Randegger Johannes · Nationalrat · 2002-10-02
Randegger Johannes · Nationalrat · Basel-Stadt · Freisinnig-demokratische Fraktion · 2002-10-02
Wortprotokoll
Im Rahmen der Ausarbeitung der Gen-Lex im Jahre 1986 habe ich mich für die 30-jährige absolute Verjährungsfrist ausgesprochen, und zwar weil damals in der EG ebenfalls 30 Jahre vorgeschlagen worden sind. Heute stellen wir fest, dass sich die 30 Jahre in der EU nicht durchgesetzt haben und die Produktehaftpflicht-Richtlinie der EG die Verjährungsfrist auch für GVO-Produkte auf 10 Jahre festlegt. Im Bereich der umweltgefährdenden Tätigkeiten hat die Konvention des Europarates - Lugano-Abkommen genannt - die absolute Verjährungsfrist bei 20 Jahren festgelegt. Die Verlängerung, die wir hier vornehmen wollen, kommt zu einem Zeitpunkt, in dem gerade Deutschland die bisherige 30-jährige absolute Verjährungsfrist auf 10 Jahre verkürzt hat. Eine 20 Jahre dauernde absolute Verjährungsfrist, wie sie Ihnen von der Minderheit beantragt wird, entspricht auch dem Entwurf des zur Totalrevision anstehenden Haftpflichtgesetzes.

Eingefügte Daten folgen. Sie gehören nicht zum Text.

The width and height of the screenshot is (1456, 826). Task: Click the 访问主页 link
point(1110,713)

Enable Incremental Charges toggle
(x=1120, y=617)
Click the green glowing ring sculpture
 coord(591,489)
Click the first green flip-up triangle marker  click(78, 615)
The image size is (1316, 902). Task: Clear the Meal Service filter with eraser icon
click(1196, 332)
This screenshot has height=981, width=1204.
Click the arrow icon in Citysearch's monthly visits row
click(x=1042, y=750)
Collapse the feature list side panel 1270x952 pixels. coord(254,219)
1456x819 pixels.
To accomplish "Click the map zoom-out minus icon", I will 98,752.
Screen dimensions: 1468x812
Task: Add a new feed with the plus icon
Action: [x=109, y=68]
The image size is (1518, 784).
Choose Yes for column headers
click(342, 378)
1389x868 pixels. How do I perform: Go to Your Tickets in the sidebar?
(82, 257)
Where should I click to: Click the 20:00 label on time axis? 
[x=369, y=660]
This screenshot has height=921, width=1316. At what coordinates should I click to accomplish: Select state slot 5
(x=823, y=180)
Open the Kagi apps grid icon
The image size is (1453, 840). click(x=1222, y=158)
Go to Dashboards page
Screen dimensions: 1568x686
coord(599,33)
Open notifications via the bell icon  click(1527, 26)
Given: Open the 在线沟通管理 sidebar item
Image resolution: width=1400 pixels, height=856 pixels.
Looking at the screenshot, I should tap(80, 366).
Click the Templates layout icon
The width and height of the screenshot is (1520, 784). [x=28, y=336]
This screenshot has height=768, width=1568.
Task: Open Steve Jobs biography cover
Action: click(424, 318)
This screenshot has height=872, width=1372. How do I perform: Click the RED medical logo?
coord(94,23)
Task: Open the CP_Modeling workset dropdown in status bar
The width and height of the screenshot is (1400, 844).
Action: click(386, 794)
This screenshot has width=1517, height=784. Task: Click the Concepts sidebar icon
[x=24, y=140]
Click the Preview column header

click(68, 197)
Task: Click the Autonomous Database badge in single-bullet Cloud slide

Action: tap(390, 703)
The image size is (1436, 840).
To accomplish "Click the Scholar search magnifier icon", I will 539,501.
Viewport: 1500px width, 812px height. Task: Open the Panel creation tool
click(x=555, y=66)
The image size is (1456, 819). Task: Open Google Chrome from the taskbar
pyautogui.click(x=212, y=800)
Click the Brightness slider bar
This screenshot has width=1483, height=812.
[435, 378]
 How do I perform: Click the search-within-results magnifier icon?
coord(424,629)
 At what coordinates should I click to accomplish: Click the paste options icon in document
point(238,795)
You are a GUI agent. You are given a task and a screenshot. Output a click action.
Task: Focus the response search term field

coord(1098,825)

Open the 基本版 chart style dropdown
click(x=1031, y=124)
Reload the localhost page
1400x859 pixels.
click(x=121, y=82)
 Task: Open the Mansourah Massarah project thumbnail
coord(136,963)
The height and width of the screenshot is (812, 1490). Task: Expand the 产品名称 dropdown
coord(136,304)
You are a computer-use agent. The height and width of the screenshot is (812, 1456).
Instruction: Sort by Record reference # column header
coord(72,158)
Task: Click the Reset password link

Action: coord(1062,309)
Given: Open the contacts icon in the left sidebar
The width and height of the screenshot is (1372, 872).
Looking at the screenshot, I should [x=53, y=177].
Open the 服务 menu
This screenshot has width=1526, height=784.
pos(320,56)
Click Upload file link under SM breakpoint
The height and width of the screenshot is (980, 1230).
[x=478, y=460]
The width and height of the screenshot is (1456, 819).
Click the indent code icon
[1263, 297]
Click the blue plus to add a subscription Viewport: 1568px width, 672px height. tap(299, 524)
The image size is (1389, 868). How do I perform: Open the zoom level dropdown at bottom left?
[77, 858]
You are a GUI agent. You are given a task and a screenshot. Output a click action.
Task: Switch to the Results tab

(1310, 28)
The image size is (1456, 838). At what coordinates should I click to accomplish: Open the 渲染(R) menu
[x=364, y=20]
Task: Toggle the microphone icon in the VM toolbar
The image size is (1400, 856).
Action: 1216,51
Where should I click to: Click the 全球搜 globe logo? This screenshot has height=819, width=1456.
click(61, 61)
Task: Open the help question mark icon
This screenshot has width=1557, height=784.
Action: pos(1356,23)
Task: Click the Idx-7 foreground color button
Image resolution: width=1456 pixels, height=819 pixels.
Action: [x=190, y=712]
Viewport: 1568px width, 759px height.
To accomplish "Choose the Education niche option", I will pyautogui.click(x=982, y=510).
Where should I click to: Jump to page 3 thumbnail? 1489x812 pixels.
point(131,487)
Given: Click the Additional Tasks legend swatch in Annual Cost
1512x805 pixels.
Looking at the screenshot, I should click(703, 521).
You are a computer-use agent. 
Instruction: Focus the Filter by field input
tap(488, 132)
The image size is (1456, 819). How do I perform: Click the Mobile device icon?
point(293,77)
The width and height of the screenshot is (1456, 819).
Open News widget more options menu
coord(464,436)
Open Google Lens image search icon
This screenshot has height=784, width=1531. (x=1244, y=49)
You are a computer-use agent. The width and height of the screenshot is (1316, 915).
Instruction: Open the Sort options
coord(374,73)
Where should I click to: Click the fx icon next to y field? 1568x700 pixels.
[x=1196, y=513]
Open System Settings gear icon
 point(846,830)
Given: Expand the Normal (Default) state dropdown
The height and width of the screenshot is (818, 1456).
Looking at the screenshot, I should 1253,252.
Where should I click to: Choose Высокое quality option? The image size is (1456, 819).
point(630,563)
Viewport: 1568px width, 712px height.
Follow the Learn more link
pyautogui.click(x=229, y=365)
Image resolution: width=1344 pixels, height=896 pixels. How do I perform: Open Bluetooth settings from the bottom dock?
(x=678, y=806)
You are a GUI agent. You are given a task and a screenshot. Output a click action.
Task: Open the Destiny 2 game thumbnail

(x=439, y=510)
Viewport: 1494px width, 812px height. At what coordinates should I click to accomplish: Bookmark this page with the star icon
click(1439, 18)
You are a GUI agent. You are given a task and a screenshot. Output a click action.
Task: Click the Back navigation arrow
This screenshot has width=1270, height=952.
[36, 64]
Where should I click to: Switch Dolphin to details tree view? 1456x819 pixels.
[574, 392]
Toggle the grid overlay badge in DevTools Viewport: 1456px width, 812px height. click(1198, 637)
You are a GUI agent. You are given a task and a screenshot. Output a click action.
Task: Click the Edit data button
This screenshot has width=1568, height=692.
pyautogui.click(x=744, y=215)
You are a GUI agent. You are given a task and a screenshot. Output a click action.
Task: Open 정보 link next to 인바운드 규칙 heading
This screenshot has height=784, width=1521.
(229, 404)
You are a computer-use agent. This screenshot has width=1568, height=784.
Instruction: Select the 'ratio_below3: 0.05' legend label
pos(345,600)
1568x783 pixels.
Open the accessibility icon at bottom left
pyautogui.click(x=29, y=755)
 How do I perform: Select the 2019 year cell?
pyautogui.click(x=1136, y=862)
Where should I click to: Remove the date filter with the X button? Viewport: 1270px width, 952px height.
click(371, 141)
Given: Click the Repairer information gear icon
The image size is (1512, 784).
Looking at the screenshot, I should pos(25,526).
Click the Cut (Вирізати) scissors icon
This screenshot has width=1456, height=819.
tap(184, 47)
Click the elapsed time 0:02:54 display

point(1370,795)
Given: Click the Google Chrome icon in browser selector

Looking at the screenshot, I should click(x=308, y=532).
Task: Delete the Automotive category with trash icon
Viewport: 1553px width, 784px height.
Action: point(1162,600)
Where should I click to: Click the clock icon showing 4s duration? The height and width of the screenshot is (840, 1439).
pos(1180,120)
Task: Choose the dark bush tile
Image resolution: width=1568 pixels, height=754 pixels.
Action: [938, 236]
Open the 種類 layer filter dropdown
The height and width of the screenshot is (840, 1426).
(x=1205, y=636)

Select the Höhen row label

Eine weiter gehende Verjährungsfrist ist ausserordentlich und bedarf eines entsprechenden Grundes. Dieser liegt nicht vor, weil es keine nachgewiesenen Schadenfälle gibt. Zudem wird mit dem mehrjährigen Bewilligungsverfahren für eine ausgedehnte Risikoprüfung gesorgt; diesem Faktum ist Rechnung zu tragen. Es ist auch fraglich, ob die 30-jährige Frist dem Konsumenten tatsächlich die erwartete Rechtssicherheit bringt. Je länger der Zeitraum zwischen Ursache und Wirkung ist, desto schwieriger wird der Nachweis des Zusammenhangs. Unklar bleibt auch, ob nach dieser Frist der Hersteller oder Bewilligungsinhaber noch eruierbar ist. Damit sind Zweifel an der Durchsetzbarkeit der Frist angebracht.
Aufgrund all dieser Fakten und aus diesen Überlegungen heraus empfehle ich Ihnen, mit der Minderheit für die 20 Jahre dauernde absolute Verjährungsfrist zu stimmen.